The Enchanted by Rene Denfeld

“I would think for hours how strange it was that some parts of words are silent, just like some parts of our lives. Did the people who wrote the dictionaries decide to mirror language to our lives, or did it just happen that way?”
Rene Denfeld, The Enchanted 


I picked up this small book about a year ago because I vaguely remembered this review from Mercy’s Bookish Musings. I was looking for a short book to read in early February and picked this one off my shelves. For a book just over 200 pages long it sure does pack an emotional wallop.
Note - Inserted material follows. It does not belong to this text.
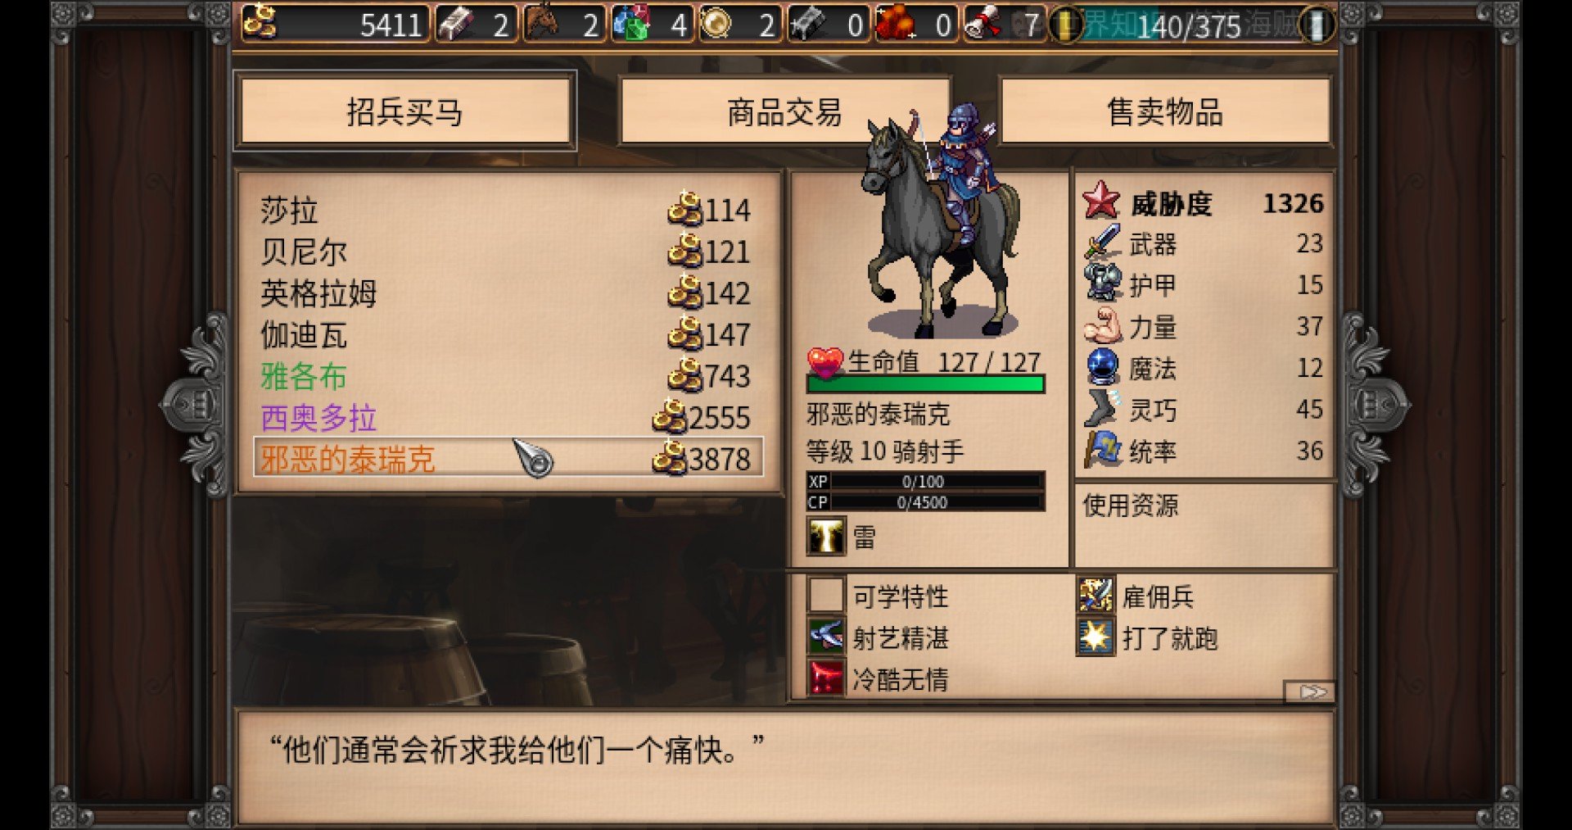
Task: Switch to the 商品交易 tab
Action: point(784,111)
The plot concerns an unnamed lady who is a death row investigator, a priest, and a prison. The narrator of the book is one of the convicts in the prison and he is in the lower part of the prison – the “dungeon” – and he indicts that the crime he has committed is horrific. In the beginning of the book I thought there would be some elements of magical realism based on this narrator’s perceptions, but I quickly learned that this prisoner is mentally unwell and that accounts for the feel of blurring reality and time. There is a bit of mystery in this book in that the reader knows that the lady is investigating a prisoner for a death row appeal, the priest has a sordid past, and the prison has a kind, but firm, warden, but a very corrupt guard who causes issues.
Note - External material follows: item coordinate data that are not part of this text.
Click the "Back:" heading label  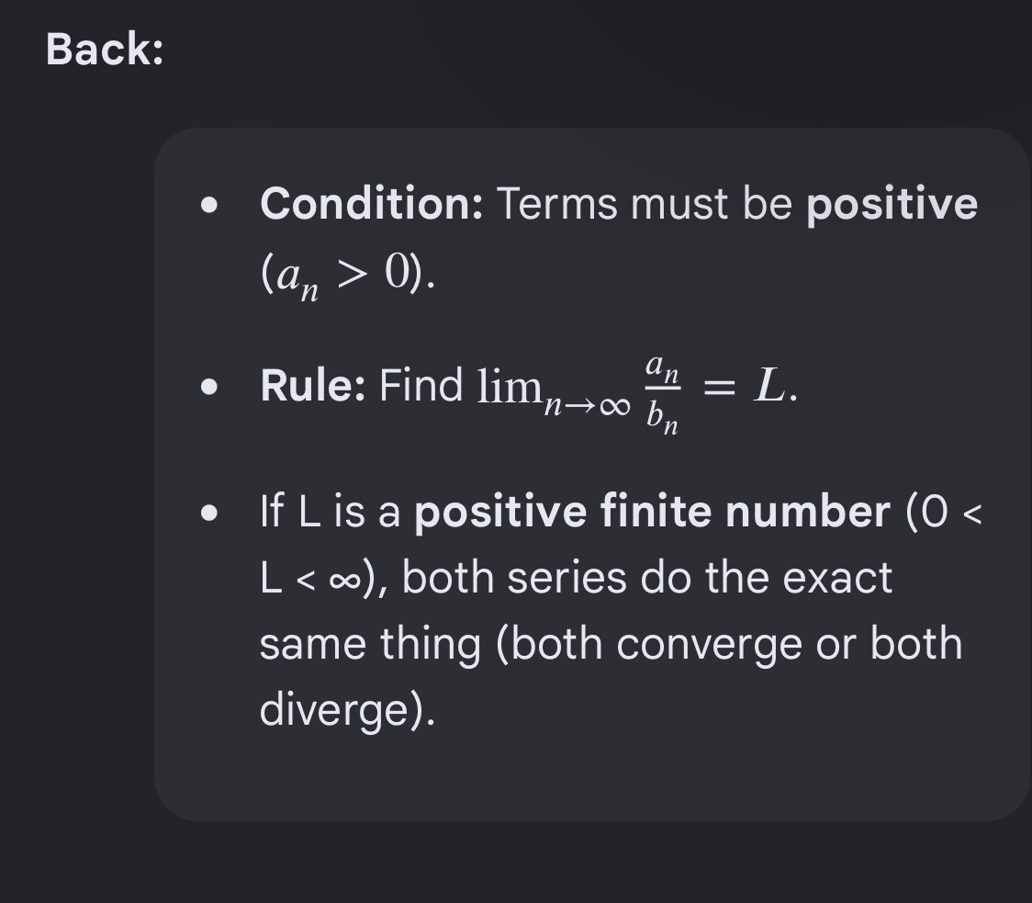(x=105, y=50)
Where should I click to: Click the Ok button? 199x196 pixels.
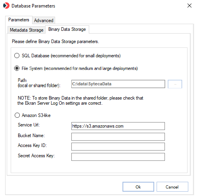click(138, 187)
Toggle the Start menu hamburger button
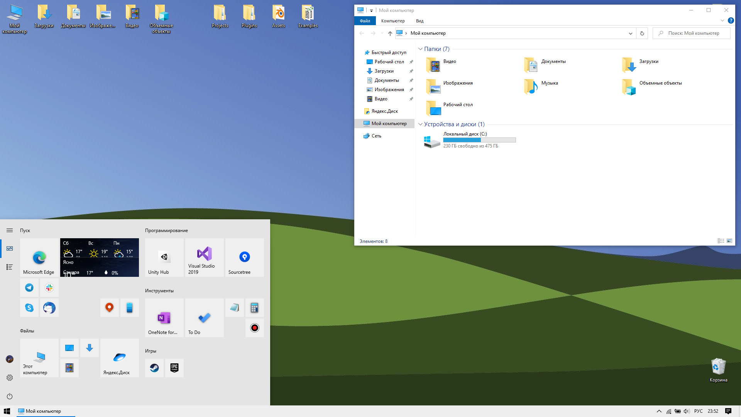741x417 pixels. [x=10, y=231]
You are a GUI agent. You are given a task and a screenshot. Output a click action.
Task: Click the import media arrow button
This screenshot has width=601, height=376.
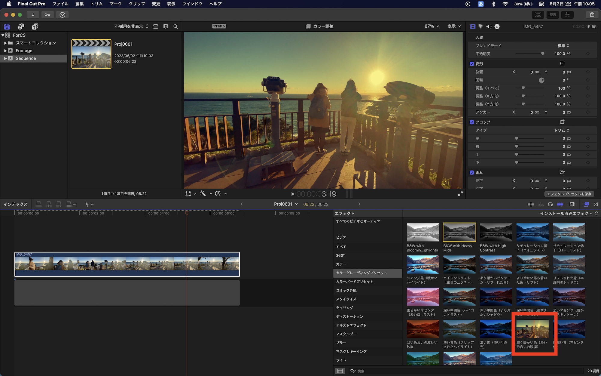pos(33,15)
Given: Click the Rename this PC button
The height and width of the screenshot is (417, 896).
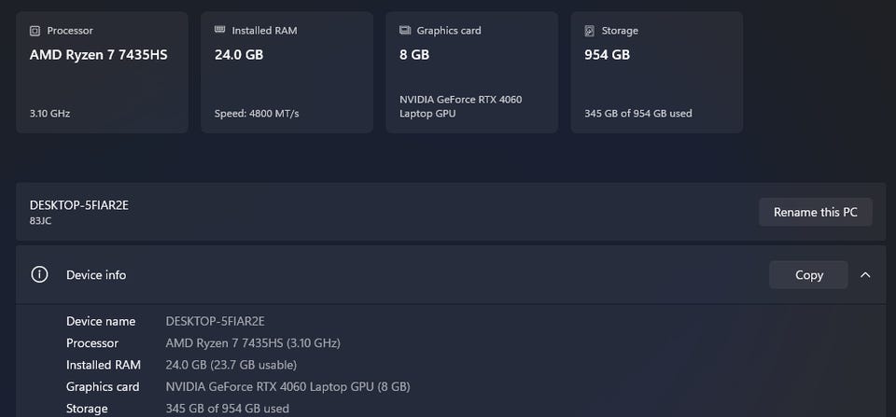Looking at the screenshot, I should pos(816,212).
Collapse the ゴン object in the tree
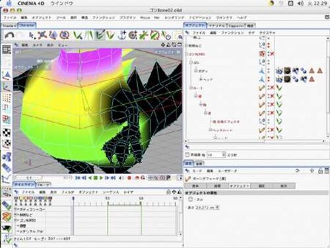The height and width of the screenshot is (248, 330). pos(191,63)
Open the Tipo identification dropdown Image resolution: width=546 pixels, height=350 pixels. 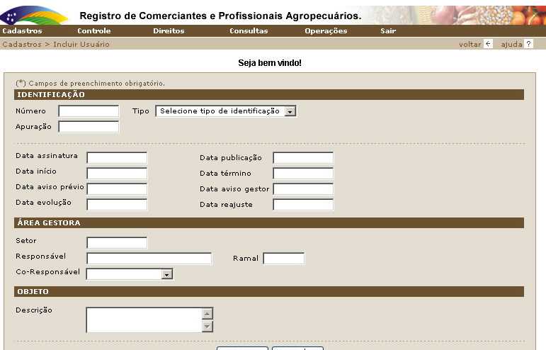[x=226, y=111]
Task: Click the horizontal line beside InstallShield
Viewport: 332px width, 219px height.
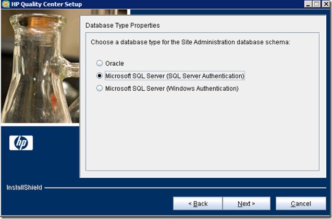Action: click(x=185, y=188)

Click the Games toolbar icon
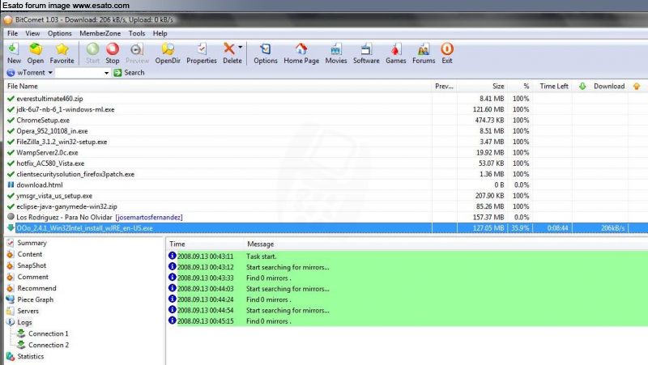pyautogui.click(x=395, y=53)
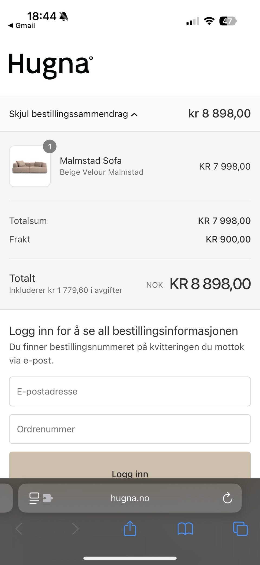Tap the Malmstad Sofa product name
Screen dimensions: 260x565
[91, 161]
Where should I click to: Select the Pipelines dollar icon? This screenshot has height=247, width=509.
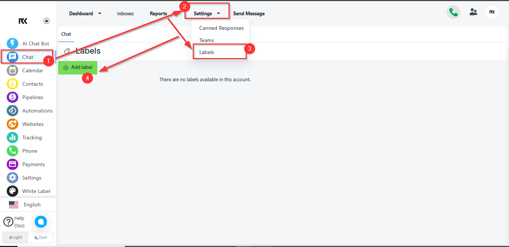click(12, 97)
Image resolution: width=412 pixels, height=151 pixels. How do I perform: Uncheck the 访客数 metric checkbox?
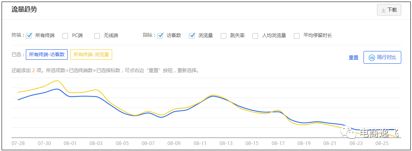point(160,35)
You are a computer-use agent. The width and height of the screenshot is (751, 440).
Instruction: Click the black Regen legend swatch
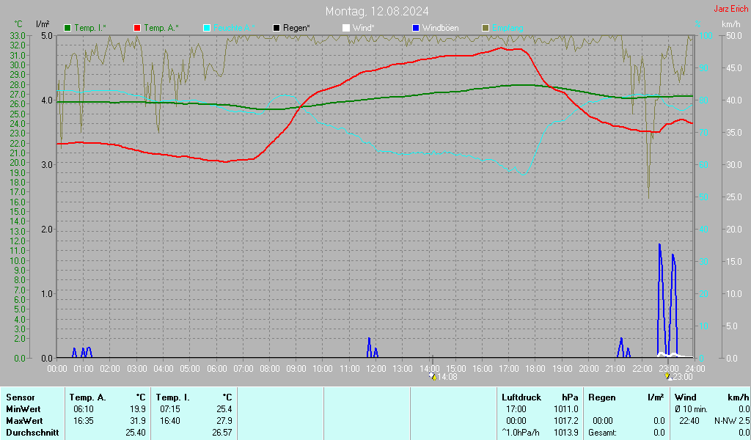[x=276, y=28]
The Enchanted does contain some serious material that could be triggering for some readers. I will say that it reminded me of Emma Donoghue’s Room in the way it was written. Like Room, The Enchanted has heavy materials, but the writing is not exploitative and unnecessarily graphic. I was able to understand what happened to the characters without reliving every detail with them.

The language of the book is at once sparse and lush, magical and gritty. The overall theme is that even humans who make terrible choices are still human. One can make overwhelmingly bad or even evil choices and still experience regret, loss, vulnerability, and loneliness. Crimes are not excused in this novel, but there are real human hurts that makes it hard to see the world strictly divided into good people and bad people.

The Enchanted is a small book, but a big read.